Succès électoral du parti "La Gauche" en Allemagne

lundi 21 mai 2007.
 

Allemagne . Die Linke. crée la surprise, en réalisant dimanche 8,4 % des suffrages dans la cité État de Brême, ce qui constitue une première à l’ouest du pays.

« La percée du parti Die Linke. (la gauche) constitue de très loin le principal enseignement des élections de Brême. » L’analyse du politologue Hubert Kleinert dans l’édition on line du magazine Der Spiegel donne la mesure de la surprise et du potentiel chamboulement politique induits par la percée de Die Linke. dans le scrutin de dimanche dans la ville État des bords de la mer du Nord. Passant de 1,7 % à 8,4 % des suffrages, le parti de Gregor Gysi et Oskar Lafontaine franchit haut la main la barre des 5 %, ce qui lui permet d’entrer, pour la première fois, dans une assemblée régionale à l’ouest du pays où le Linkspartei n’était jusqu’alors pas représenté.

Le parti social-démocrate (SPD), qui dirige le Land depuis douze ans à la tête d’une grande coalition avec les chrétiens-démocrates (CDU), renoue, quant à lui, avec la série de votes sanctions qui avaient marqué toute l’ère de Gerhard Schroeder. Avec 36,8 % des suffrages, il reste certes le premier parti dans la cité État mais il perd quelque 5,5 points. La CDU est également sanctionnée (25,6 % contre 29,9 % en 2003). À côté du parti de gauche, les Verts et le parti libéral (FDP) sont les deux autres formations bénéficiant de la désaffection à l’égard des grands partis, au pouvoir ensemble à Berlin, sous la houlette d’Angela Merkel. Les Verts obtiennent 16,4 % des suffrages (contre 12,8 % en 2003) et le FDP peut franchir la barre des 5 % (6 % contre 4,2 % en 2003).

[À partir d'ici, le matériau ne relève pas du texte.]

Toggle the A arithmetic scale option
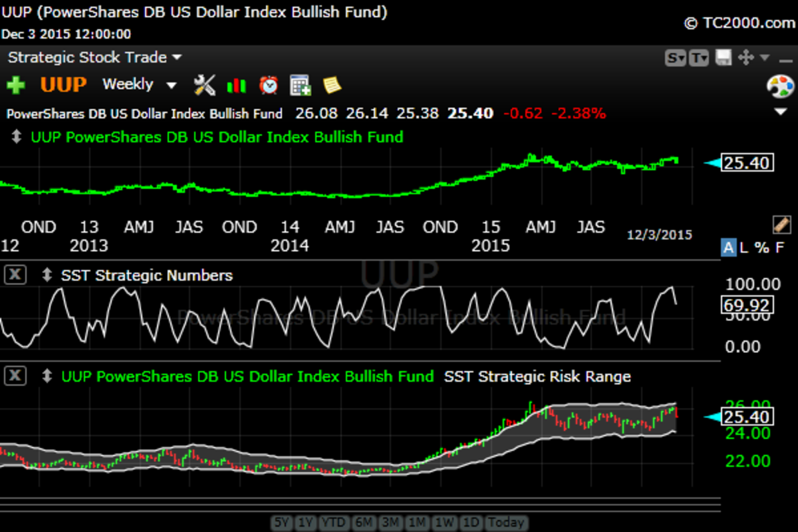Screen dimensions: 798x532 coord(729,248)
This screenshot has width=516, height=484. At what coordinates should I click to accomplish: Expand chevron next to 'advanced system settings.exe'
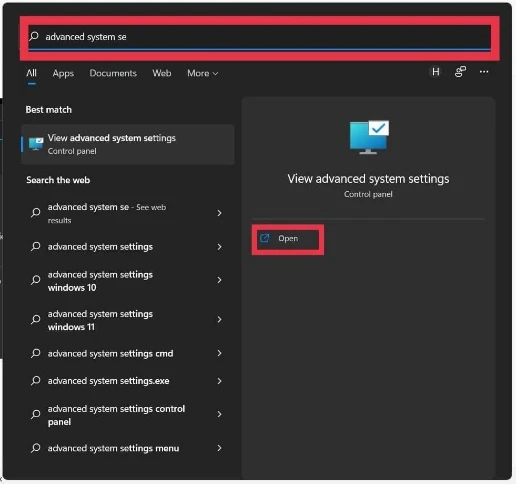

Le vote constitue un camouflet pour la grande coalition. La poursuite des réformes antisociales, et notamment celle toujours très controversée du marché du travail Hartz IV, alimente le mécontentement populaire, lequel s’est traduit aussi, au passage, par un discrédit accru de la chose politique et par un taux de participation de seulement 58 %, soit le plus faible de toute l’histoire électorale de Brême.

Le SPD, qui ne sait comment se sortir de la crise de confiance de son électorat traditionnel, a tenté de laisser entendre, avant le scrutin, une musique un peu plus sociale et indiqué qu’il pourrait changer de partenaire pour diriger le Land. Une coalition SPD-Verts, en lieu et place de l’équipe sortante, arithmétiquement possible, permettrait aux sociaux-démocrates de suggérer qu’ils restent en possession d’une carte alternative pour les prochaines échéances nationales. Mais leur très net recul ne les place pas en position de force à l’égard de leur partenaire de Berlin. Même si les dirigeants locaux du SPD ont annoncé leur intention d’entamer des pourparlers autant avec la CDU qu’avec les Verts pour diriger Brême. Pas question cependant d’envisager une coalition à gauche (SPD-Verts-Die Linke.). Le scénario a été d’emblée rejeté par Jens Böhrnsen, le maire SPD sortant de la cité État.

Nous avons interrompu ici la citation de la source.